_AIM OF THE TASK:_
Using the records that appear below, write out exactly the lines from the one with "Birthday (458, 747)" through the one with "Cookie preferences (758, 2411)", keeping both end lines.

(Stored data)
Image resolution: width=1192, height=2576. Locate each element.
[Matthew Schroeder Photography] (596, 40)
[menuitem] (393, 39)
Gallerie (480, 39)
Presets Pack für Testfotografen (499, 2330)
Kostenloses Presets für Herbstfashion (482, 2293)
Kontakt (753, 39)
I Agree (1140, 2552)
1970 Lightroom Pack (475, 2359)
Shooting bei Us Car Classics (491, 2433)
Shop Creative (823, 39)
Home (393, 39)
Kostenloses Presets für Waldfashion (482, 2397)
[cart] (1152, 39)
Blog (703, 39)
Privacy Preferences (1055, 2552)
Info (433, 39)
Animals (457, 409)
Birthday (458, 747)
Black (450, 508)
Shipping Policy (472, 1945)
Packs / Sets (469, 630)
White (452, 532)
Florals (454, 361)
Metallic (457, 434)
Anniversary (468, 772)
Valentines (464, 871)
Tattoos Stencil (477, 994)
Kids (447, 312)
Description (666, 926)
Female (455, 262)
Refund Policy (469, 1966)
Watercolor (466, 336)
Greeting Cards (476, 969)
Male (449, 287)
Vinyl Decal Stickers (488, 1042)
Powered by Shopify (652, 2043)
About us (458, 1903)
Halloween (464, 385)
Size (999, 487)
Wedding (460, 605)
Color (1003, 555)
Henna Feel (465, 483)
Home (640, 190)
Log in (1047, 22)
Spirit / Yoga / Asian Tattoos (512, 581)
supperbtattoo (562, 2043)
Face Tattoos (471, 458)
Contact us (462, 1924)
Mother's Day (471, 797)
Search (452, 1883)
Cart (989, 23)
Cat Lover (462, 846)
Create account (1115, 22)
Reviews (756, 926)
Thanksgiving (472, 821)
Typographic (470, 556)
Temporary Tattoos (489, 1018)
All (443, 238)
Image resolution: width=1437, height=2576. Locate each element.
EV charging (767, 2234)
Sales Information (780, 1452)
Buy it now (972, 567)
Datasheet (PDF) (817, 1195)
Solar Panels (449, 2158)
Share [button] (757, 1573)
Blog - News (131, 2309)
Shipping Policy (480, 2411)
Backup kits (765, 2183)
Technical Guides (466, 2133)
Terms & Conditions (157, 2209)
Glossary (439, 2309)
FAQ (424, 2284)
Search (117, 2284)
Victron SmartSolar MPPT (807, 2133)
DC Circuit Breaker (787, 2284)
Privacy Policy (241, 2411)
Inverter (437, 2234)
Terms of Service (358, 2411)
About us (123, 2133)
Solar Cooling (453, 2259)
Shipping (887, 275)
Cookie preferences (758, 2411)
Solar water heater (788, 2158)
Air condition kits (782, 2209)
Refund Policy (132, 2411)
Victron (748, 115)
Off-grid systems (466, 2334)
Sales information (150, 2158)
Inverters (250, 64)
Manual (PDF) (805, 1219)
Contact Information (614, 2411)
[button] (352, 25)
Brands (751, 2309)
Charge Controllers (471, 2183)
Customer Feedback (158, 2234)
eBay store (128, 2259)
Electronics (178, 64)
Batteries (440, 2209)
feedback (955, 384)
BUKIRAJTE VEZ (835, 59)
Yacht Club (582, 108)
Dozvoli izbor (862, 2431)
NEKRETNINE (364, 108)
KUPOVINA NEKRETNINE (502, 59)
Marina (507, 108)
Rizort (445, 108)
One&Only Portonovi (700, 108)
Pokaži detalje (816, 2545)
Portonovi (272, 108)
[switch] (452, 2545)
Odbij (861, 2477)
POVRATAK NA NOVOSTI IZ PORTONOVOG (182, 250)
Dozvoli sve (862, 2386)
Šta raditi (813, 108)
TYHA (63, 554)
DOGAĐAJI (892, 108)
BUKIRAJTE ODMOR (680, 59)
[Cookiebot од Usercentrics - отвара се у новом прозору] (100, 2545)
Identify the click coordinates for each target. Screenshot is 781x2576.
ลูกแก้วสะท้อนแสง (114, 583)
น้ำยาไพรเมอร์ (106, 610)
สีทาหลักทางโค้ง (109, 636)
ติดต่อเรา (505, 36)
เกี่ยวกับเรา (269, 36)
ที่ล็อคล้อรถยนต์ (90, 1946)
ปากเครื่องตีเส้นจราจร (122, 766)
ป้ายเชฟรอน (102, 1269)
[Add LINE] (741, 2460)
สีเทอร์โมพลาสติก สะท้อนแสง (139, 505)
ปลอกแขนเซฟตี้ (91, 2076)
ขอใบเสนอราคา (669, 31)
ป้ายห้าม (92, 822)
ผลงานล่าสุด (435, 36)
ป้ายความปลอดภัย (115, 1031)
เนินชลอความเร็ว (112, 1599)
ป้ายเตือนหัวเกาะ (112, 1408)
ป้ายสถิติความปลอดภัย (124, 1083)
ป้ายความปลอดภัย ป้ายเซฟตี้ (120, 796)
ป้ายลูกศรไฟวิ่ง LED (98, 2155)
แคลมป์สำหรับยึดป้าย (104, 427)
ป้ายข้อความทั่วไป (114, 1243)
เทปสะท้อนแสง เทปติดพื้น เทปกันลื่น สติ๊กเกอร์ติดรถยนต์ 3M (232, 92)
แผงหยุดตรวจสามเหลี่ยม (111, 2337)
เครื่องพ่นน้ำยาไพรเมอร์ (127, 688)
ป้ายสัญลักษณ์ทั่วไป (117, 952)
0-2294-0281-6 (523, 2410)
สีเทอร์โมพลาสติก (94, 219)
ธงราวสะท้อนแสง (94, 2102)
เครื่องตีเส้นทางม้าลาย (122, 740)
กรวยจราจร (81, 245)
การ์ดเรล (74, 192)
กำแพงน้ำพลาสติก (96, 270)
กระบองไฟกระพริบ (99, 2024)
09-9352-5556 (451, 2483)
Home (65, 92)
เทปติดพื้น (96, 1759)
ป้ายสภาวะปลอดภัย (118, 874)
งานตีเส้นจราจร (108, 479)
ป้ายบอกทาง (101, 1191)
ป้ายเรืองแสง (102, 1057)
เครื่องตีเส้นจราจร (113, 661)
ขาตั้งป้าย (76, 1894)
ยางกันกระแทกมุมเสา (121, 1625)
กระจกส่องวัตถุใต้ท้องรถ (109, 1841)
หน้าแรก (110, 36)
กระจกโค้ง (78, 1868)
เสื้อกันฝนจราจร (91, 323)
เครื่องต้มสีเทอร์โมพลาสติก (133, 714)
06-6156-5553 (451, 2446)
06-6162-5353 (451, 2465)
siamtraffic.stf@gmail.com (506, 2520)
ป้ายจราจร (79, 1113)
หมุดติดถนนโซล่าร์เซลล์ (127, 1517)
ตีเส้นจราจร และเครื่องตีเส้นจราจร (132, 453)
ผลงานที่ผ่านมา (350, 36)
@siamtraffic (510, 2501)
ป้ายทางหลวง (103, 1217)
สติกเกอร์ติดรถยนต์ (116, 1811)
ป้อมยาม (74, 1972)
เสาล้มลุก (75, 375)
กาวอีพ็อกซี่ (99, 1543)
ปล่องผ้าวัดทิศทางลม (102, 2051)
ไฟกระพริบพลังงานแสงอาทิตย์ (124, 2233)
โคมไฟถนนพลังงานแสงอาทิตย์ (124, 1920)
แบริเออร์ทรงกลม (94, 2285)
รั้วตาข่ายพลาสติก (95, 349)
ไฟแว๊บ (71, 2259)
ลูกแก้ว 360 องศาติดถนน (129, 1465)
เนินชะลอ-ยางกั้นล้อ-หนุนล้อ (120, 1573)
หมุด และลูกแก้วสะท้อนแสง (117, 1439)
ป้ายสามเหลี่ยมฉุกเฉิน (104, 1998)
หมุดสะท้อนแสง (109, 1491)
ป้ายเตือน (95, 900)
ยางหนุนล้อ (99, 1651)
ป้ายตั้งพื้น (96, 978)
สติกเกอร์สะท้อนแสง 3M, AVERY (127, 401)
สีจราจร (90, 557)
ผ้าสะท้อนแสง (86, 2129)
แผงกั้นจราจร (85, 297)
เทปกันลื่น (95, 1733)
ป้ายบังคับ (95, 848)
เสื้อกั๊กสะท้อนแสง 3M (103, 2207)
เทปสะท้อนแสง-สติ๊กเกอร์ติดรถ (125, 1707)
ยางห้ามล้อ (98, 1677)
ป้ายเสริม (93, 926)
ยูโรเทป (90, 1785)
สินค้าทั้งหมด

_RESULT OF THE EXERCISE:_
Birthday (458, 747)
Black (450, 508)
Shipping Policy (472, 1945)
Packs / Sets (469, 630)
White (452, 532)
Florals (454, 361)
Metallic (457, 434)
Anniversary (468, 772)
Valentines (464, 871)
Tattoos Stencil (477, 994)
Kids (447, 312)
Description (666, 926)
Female (455, 262)
Refund Policy (469, 1966)
Watercolor (466, 336)
Greeting Cards (476, 969)
Male (449, 287)
Vinyl Decal Stickers (488, 1042)
Powered by Shopify (652, 2043)
About us (458, 1903)
Halloween (464, 385)
Size (999, 487)
Wedding (460, 605)
Color (1003, 555)
Henna Feel (465, 483)
Home (640, 190)
Log in (1047, 22)
Spirit / Yoga / Asian Tattoos (512, 581)
supperbtattoo (562, 2043)
Face Tattoos (471, 458)
Contact us (462, 1924)
Mother's Day (471, 797)
Search (452, 1883)
Cart (989, 23)
Cat Lover (462, 846)
Create account (1115, 22)
Reviews (756, 926)
Thanksgiving (472, 821)
Typographic (470, 556)
Temporary Tattoos (489, 1018)
All (443, 238)
Image resolution: width=1437, height=2576. Locate each element.
EV charging (767, 2234)
Sales Information (780, 1452)
Buy it now (972, 567)
Datasheet (PDF) (817, 1195)
Solar Panels (449, 2158)
Share [button] (757, 1573)
Blog - News (131, 2309)
Shipping Policy (480, 2411)
Backup kits (765, 2183)
Technical Guides (466, 2133)
Terms & Conditions (157, 2209)
Glossary (439, 2309)
FAQ (424, 2284)
Search (117, 2284)
Victron SmartSolar MPPT (807, 2133)
DC Circuit Breaker (787, 2284)
Privacy Policy (241, 2411)
Inverter (437, 2234)
Terms of Service (358, 2411)
About us (123, 2133)
Solar Cooling (453, 2259)
Shipping (887, 275)
Cookie preferences (758, 2411)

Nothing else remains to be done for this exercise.